Esta debería ser la principal preocupación del país, la que nos junte a todos en un solo grito capaz de exigir que esto pare porque mientras no se pueda contener la violencia, poco espacio puede haber para hablar, debatir, discutir y construir otros temas que también son fundamentales para el país pero que sin posibilidad de una mínima garantía a la vida se vuelven irrelevantes.

El concurso para la renovación parcial de jueces, por ejemplo. ¿Quién le puede prestar atención a algo que parece tan lejano de su vida cotidiana como que un grupo de jueces entren o salgan de la más alta corte del país? Qué difícil darse tiempo y sacar energía para entender algo que parece que nada tiene que ver con los ciudadanos comunes —aunque sí tiene, pues son esos jueces los que toman decisiones que afectan directamente la vida de todos como la despenalización de la eutanasia o del aborto por violación; o la posibilidad de enjuiciar políticamente o no a un presidente— cuando a diario, se enfrenta a la muerte del vecino, del compañero, del conocido, del familiar.

Las bases de la democracia dejan de parecer importantes cuando se trata de sobrevivir. Por eso, el intento de pellizcar votos apelando a la libertad de expresión —con el comunicado de la bancada oficialista cuyo titular asegura que ADN “no permitirá que se reviva la Ley Mordaza del correísmo”— de poco o nada sirven más allá de un círculo reducidísimo de votantes.
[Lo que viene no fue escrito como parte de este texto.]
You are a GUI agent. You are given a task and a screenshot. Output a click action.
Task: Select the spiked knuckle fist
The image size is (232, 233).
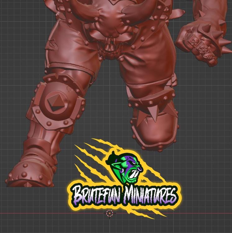pyautogui.click(x=205, y=44)
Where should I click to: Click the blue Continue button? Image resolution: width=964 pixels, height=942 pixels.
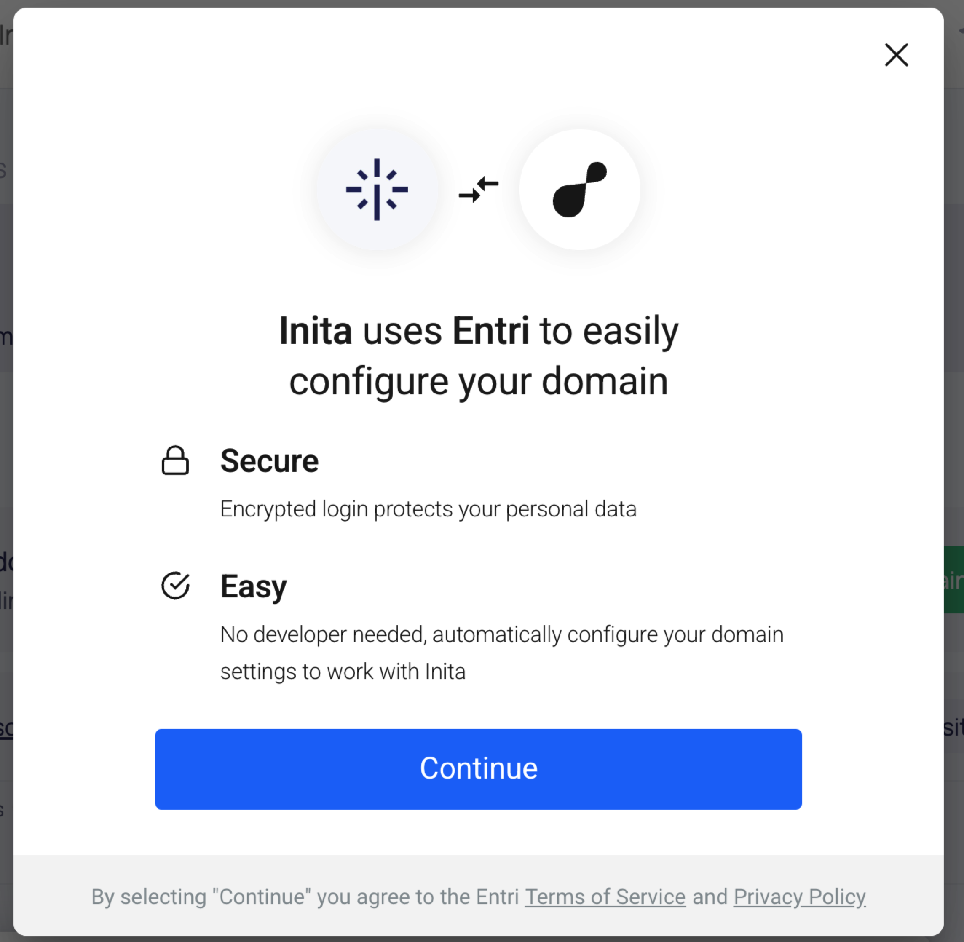(x=478, y=769)
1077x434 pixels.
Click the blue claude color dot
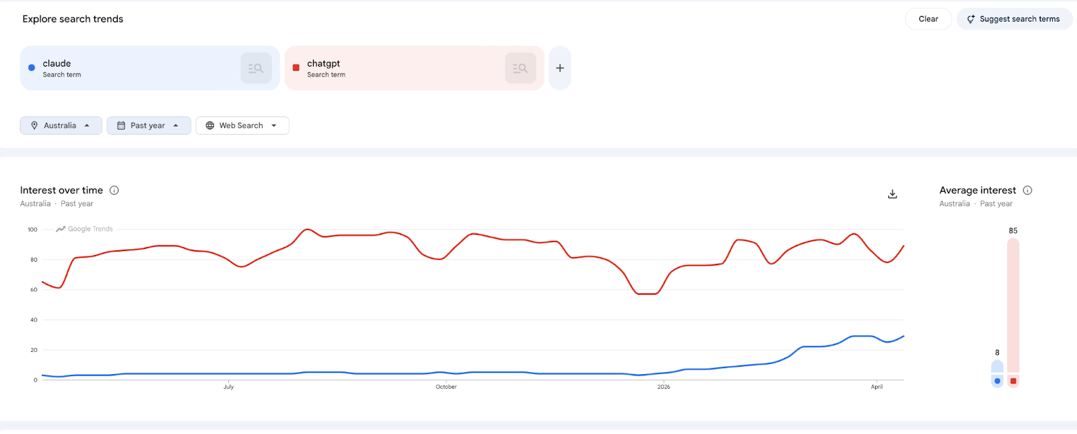[32, 68]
Aún más cuando no hay coherencia en sus declaraciones pues difícilmente este gobierno podría ahora, tomar una bandera que ha pisoteado. El retiro de la visa de la periodista Alondra Santiago, la denuncia interpuesta — aunque luego fue archivada— por la entonces ministra Zaida Rovira a una abogada, Dolores Miño, por llamarla “alfombra del poder”, las presiones para el cierre de un programa de televisión, la una reunión con directivos de medios en Carondelet, en la que la Secretaria de Comunicación confesó el uso discrecional de la pauta gubernamental, con fondos públicos, asegurando que no se la entregará a medios que les “den palo”, o el tuit que generó una alerta de Fundamedios, en el que el entonces viceministro Esteban Torres, respondía, burlesco, a un cuestionamiento que hacía Martín Pallares sobre las contradicciones del discurso de Torres, no son precedentes que demuestran una defensa acérrima a la libertad de expresión.
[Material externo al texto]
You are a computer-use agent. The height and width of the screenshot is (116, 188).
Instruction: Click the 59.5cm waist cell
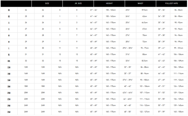pos(144,10)
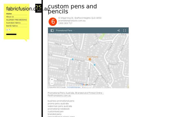Open the Australian Fabrics menu link
This screenshot has width=175, height=117.
[x=13, y=23]
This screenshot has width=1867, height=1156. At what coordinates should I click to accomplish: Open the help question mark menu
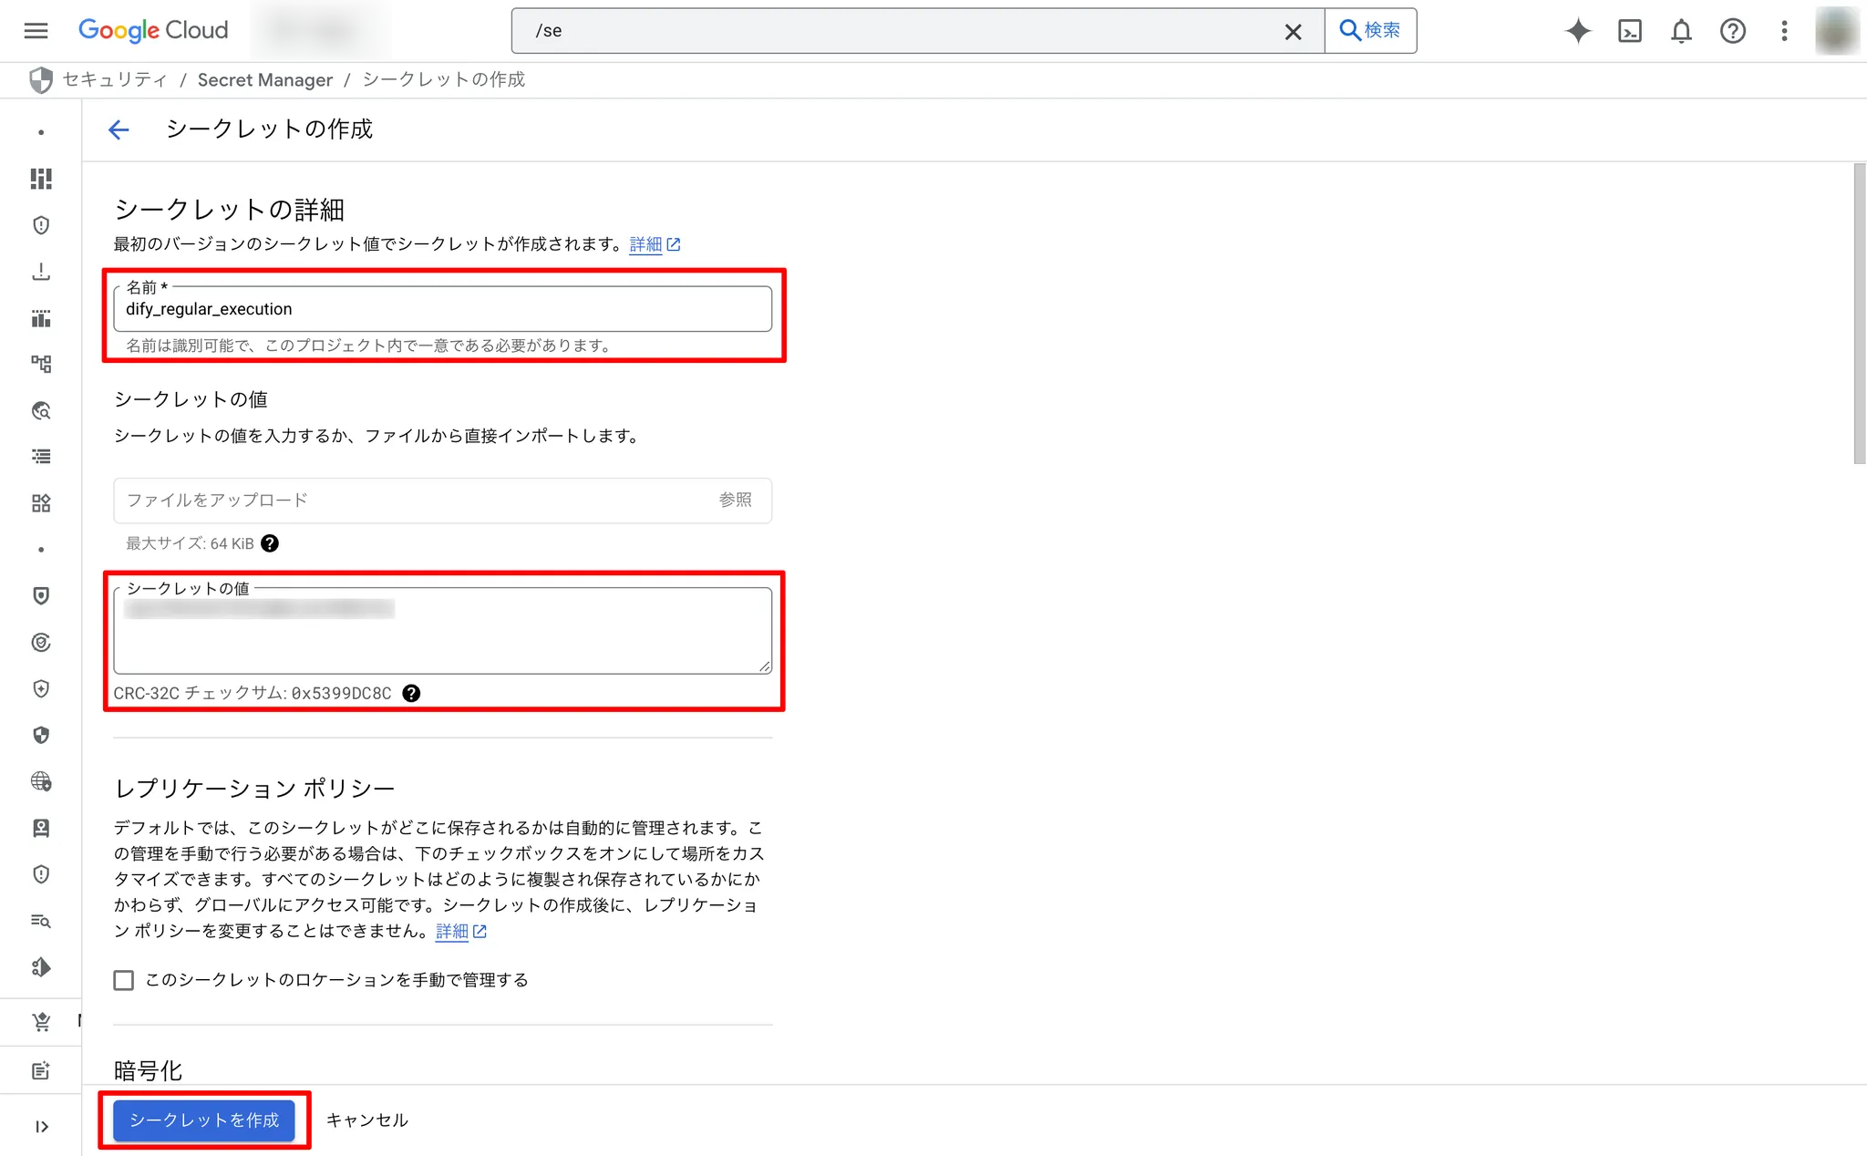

Difícilmente pueden entonces ubicarse como contraparte al correismo y la propuesta de Xavier Lasso, asambleísta electo por la RC, de proponer una ley de comunicación —que ya hay— que revive los fantasmas de una época oscura para el periodismo, con una ley y sanciones hechas a la medida, titulares ordenados desde el poder y aparataje estatal construido discrecionalmente para perseguir a medios y periodistas.

Esta es una discusión que debería importarnos a todos porque la libertad de expresión es fundamental en una democracia, pero ¿cómo se le exige a los ciudadanos que se ocupen de esto, que defiendan las libertades y la democracia, cuando su preocupación principal es salvar su vida?

Para vivir en una democracia, lo primero que se debe garantizar, es la seguridad. Sin ella, las instituciones y los debates que construyen un estado de derecho dejan de ser importantes para la mayoría y abren paso a la posibilidad de que se instalen —o perpetúen— gobiernos autoritarios.